Note that the first step in the horizon is 1 hr after the last point in the training set.

In [None]:
# Plot the forecast vs the actual

fig, ax = plt.subplots(figsize=(6, 3))
X_train.tail(100).plot(ax=ax, label='train')
X_test.head(24).plot(ax=ax, label='train')
predictions.plot(ax=ax, label='predictions')
plt.title("Lasso forecasting")
plt.ylabel('Energy demand per hour')
ax.legend(bbox_to_anchor=(1.3, 1.0));

Let's now calculate the error over those 24 hs.
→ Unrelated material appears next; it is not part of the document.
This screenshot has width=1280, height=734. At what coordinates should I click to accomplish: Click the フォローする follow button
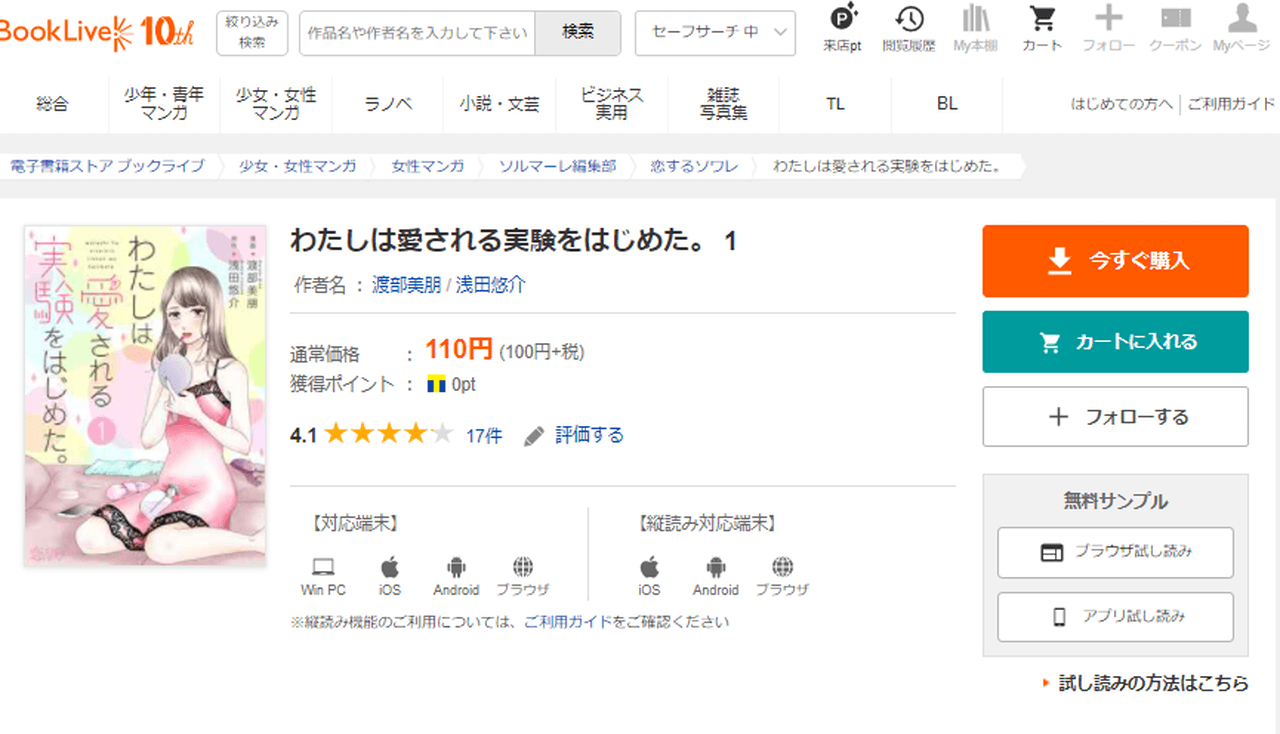[x=1115, y=417]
That is the difference between each forecast and the actual values.

In [None]:
# Prediction error

error_mse = mean_squared_error(
                y_true = X_test["demand"].head(24), # this is dirty, better to slice with pd offset or the right dates. 
                y_pred = predictions
            )

print(f"Test error (mse): {error_mse}")

In [None]:
# Prediction error

error_rmse = root_mean_squared_error(
                y_true = X_test["demand"].head(24), # this is dirty, better to slice with pd offset or the right dates. 
                y_pred = predictions,
            )

print(f"Test error (rmse): {error_rmse}")
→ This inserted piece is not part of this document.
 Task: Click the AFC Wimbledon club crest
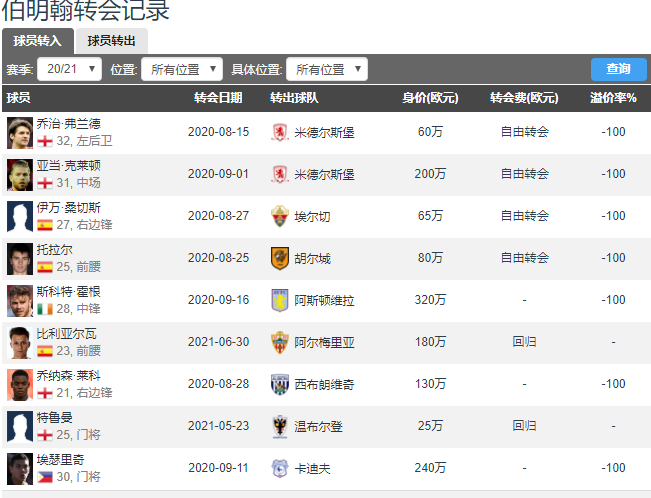(279, 426)
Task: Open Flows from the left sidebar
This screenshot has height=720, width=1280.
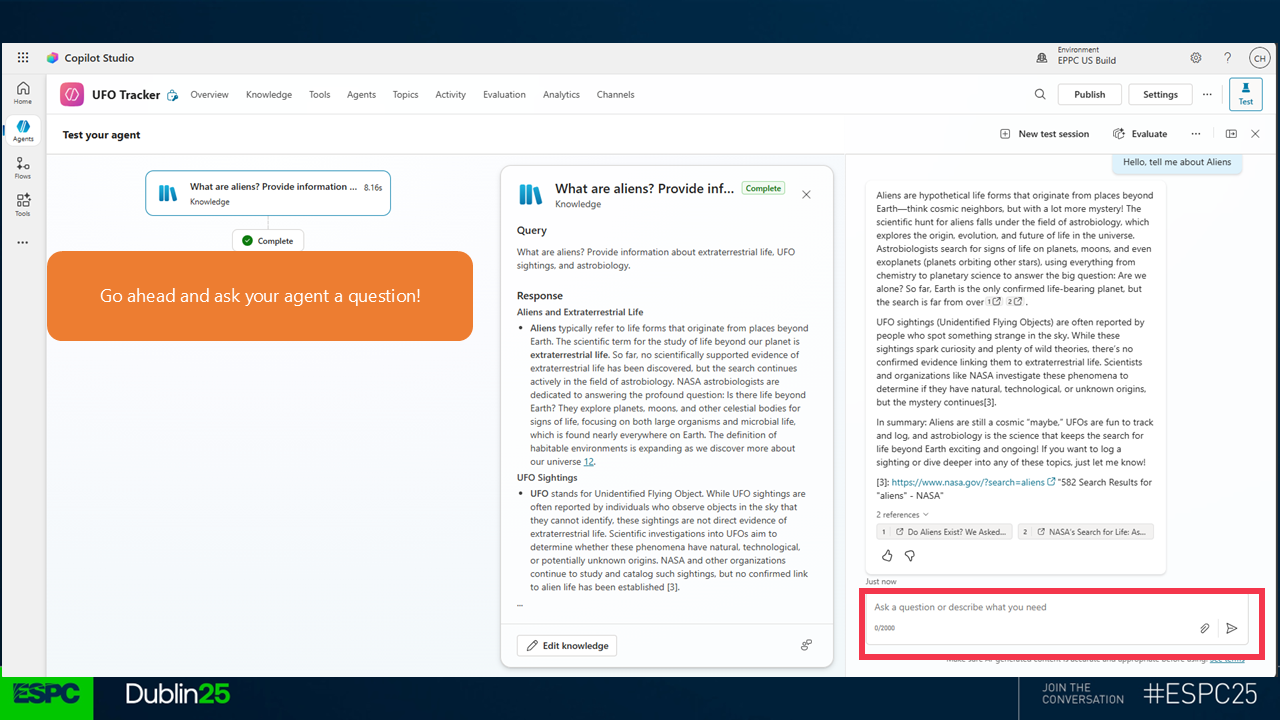Action: [23, 168]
Say we want to predict energy demand later in the future with the model we just trained.

First, we need to gather the data necessary to create the lags. 
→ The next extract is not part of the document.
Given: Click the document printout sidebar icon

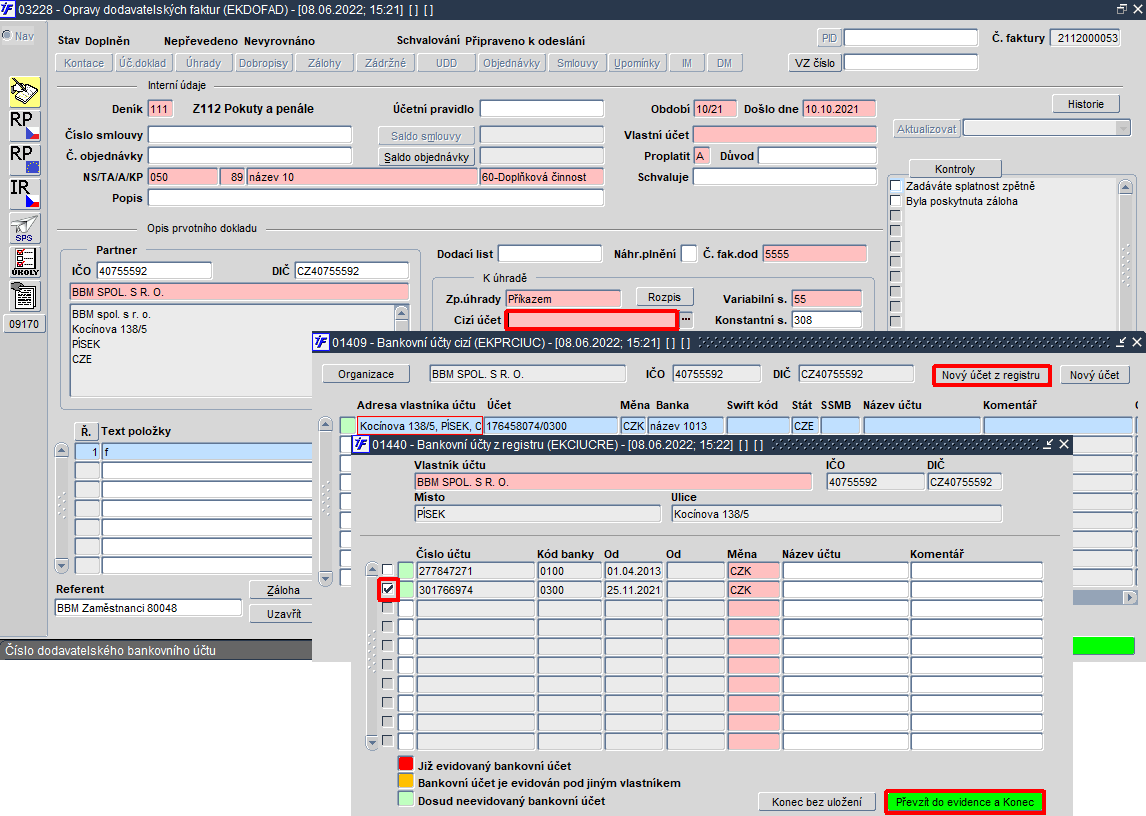Looking at the screenshot, I should (24, 295).
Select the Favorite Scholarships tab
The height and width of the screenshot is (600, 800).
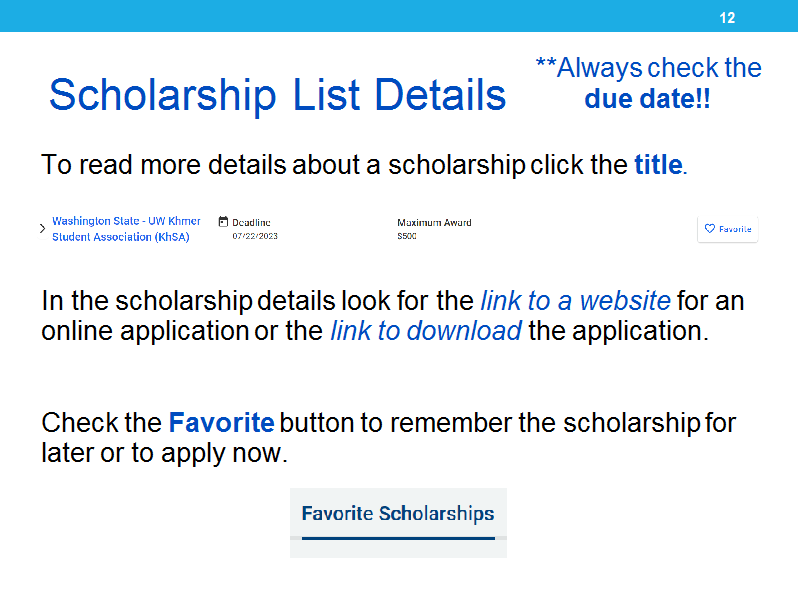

And then pass that past data to the forecaster.

## Predict any time point in the future

In [None]:
# the amount of data in the past that we need 
# to create the features for the Lasso

forecaster.window_size

In [None]:
# Say we want to predict energy demand for 1st of February

forecast_start = '2015-02-01 00:00:00'

# We need the energy demand up to 168 hs before that point
past_data_available = X_test[:'2015-01-31 23:59:59'].tail(168)

past_data_available.head()

In [None]:
past_data_available.tail()

In [None]:
# Forecast next 24 hs starting Feb 2015

predictions = forecaster.predict(
    steps=24, 
    last_window=past_data_available["demand"], # we pass the data up to Feb 2015
)

predictions.head()

In [None]:
# Plot the forecast vs the actual

fig, ax = plt.subplots(figsize=(6, 3))
X_test['2015-01-31 23:59:59':].head(24).plot(ax=ax, label='test')
predictions.plot(ax=ax, label='predictions')
plt.title("Lasso forecasting")
plt.ylabel('Energy demand per hour')
ax.legend(bbox_to_anchor=(1.3, 1.0));

In [None]:
# Prediction error

error_mse = mean_squared_error(
                y_true = X_test['2015-01-31 23:59:59':]["demand"].head(24),
                y_pred = predictions
            )

print(f"Test error (mse): {error_mse}")

In [None]:
# Prediction error

error_rmse = root_mean_squared_error(
                y_true = X_test['2015-01-31 23:59:59':]["demand"].head(24),
                y_pred = predictions,
            )

print(f"Test error (rmse): {error_rmse}")

That's it! Now, we've trained a Lasso regression that we can use to forecast the next 24 hs based on historical data, at any point, provided we have the energy demand up to 144 hours before that point.